Rejecting Fake News, Swallowing Fake News, and Knowing How to Tell the Difference
In 1 Kings 13, we find an example of God’s man rejecting fake news, only to follow that brave act of obedience with an immediate denial of God, as he swallows up another false report. Here’s the plotline.
After Jeroboam, king of Israel, builds two altars with two golden calves in 1 Kings 12, the Lord sends a prophet to pronounce God’s judgment on Jeroboam’s wickedness. This prophet is introduced in verse 1 as the “a man of God,” and throughout, this title (“man of God)” is repeated fourteen times (vv. 4, 5, 6 [2x], 7, 8, 11, 12, 14 [2x], 21, 26, 29, 31). Peter Leithart has observed, this nameless man of God serves an archetype for the rest of 1–2 Kings (cf. 1 Kgs. 17:18, 24; 20:28; 2 Kgs. 1:9–13; 4:7; etc.). In these books, God continues to send prophets (men of God) to rebuke the wicked kings of Israel and Judah and call them back to the Lord.
In this first instance, the man comes to Jeroboam and announces that his idolatrous altar will be torn down (vv. 2–3). In response, Jeroboam seizes the prophet, but not before his hand is paralyzed and his altar is broken in two (vv. 4–5). Struck down, the king pleads for the prophet to pray for healing (v. 6). The man of God obliges and the king is healed. With self-interested gratitude, the king invites the man of God to dine with him, to which the man of God replies, “If you give me half your house, I will not go in with you. And I will not eat bread or drink water in this place, for so was it commanded me by the word of the Lord, saying, ‘You shall neither eat bread nor drink water nor return by the way that you came’” (vv. 8–9). So far, so good. The narrative reports that the man of God departs.
From these first ten verses, we see that the prophet discharges his duty, escapes danger, and avoids the temptation to dine with the king. Remembering the Word of the Lord, he retains his loyalty to God and refuses the king’s “gracious” offer. Though the prophet’s refusal might not seem remarkable, it does contradict human nature. Made in the image of a God, man aspires for glory; and made to rule over the earth, human nature aspires for dominion. Accordingly, any invitation to rise to the king’s table is naturally attractive (cf. Prov. 25:7). Therefore, it takes moral courage and genuine faith to reject the “treasures of Egypt” and invite reproach as a true follower of God (Heb. 11:25). Accordingly, such obedience depends upon rejecting false invitations by remembering what God has commanded.

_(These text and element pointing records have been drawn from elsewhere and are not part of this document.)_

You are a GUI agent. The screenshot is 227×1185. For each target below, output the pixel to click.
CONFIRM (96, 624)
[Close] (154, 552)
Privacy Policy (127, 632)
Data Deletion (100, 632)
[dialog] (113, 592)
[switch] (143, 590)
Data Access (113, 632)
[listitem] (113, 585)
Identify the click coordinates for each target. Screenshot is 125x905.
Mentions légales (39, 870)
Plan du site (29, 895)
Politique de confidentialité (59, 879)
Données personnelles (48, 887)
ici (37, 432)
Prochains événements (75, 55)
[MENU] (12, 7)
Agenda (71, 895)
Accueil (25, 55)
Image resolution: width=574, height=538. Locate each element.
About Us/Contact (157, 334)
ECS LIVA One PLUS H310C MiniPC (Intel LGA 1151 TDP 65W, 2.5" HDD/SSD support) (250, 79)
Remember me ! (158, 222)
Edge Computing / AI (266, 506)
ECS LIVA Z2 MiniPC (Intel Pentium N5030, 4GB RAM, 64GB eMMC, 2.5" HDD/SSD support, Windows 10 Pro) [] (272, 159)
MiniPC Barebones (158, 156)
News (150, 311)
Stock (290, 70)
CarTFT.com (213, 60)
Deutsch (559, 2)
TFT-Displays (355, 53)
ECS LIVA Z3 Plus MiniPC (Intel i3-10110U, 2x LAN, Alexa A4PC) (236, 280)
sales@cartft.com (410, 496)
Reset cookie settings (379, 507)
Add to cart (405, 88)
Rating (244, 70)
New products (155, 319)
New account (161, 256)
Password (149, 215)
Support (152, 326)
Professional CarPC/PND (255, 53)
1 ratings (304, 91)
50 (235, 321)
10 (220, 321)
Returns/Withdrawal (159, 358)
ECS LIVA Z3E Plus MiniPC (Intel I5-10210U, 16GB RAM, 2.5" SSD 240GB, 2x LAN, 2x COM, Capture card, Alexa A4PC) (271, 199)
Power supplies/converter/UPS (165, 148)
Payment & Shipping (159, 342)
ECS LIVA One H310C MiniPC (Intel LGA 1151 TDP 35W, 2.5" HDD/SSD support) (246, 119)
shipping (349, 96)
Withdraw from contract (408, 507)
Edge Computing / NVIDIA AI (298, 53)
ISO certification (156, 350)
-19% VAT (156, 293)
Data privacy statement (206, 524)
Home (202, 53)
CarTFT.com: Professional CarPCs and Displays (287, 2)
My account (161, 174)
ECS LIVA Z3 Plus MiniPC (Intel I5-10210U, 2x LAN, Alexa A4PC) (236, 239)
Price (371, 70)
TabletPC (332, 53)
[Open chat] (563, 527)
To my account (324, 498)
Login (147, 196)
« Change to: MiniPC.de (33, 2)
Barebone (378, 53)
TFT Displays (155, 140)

In the last year, this has been more difficult than usual. Extenuating circumstances, i.e., a global pandemic, have invited churches and church leaders to gather online, abandon singing, divide the church into clean and unclean, and hide the image of God with various masking protocols. The rationale is that we are doing all of this out of love for neighbor, but in the process the command to love, which fulfills the law, has run roughshod over the law of God and Christ’s commands to gather (Heb. 10:24–25; 12:22–24), sing (Eph. 5:18–20), show hospitality (Rom. 12:9–21), visit the sick (James 5:14), and greet one another with physical affection (i.e., a holy kiss).
In short, unlike the man of God in his refusal to take the king’s meat, many in our day have followed the science and not followed a number of biblical imperatives.